• _Task_: Write out exactly, please, the lines from the one containing "Open the NeuVector link in footer" to the end of the material.

####################

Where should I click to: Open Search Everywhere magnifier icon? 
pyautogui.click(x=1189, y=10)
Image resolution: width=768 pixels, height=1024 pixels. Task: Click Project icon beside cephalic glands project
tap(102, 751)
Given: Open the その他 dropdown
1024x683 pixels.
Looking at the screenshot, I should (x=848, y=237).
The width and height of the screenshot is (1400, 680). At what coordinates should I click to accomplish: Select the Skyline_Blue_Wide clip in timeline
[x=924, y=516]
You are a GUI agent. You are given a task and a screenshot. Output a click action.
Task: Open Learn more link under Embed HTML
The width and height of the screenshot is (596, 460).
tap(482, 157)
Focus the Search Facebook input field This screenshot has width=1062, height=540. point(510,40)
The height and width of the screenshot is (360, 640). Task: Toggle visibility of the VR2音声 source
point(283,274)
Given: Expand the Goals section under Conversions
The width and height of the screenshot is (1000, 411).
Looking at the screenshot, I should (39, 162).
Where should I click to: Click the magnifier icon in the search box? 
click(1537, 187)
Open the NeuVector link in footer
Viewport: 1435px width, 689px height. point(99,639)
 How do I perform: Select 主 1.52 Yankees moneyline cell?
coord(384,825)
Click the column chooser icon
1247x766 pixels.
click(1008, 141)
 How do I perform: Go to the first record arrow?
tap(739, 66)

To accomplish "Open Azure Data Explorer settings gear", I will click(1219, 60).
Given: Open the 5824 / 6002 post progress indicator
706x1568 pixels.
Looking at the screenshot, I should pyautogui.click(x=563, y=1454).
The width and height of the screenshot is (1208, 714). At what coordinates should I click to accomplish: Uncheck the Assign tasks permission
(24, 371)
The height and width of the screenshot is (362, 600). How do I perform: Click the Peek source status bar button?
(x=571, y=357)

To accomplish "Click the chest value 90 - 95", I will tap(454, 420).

####################

• _Result of this exercise_:
Open the NeuVector link in footer
Viewport: 1435px width, 689px height. point(99,639)
 How do I perform: Select 主 1.52 Yankees moneyline cell?
coord(384,825)
Click the column chooser icon
1247x766 pixels.
click(1008, 141)
 How do I perform: Go to the first record arrow?
tap(739, 66)

To accomplish "Open Azure Data Explorer settings gear", I will click(1219, 60).
Given: Open the 5824 / 6002 post progress indicator
706x1568 pixels.
Looking at the screenshot, I should pyautogui.click(x=563, y=1454).
The width and height of the screenshot is (1208, 714). At what coordinates should I click to accomplish: Uncheck the Assign tasks permission
(24, 371)
The height and width of the screenshot is (362, 600). How do I perform: Click the Peek source status bar button?
(x=571, y=357)

To accomplish "Click the chest value 90 - 95", I will tap(454, 420).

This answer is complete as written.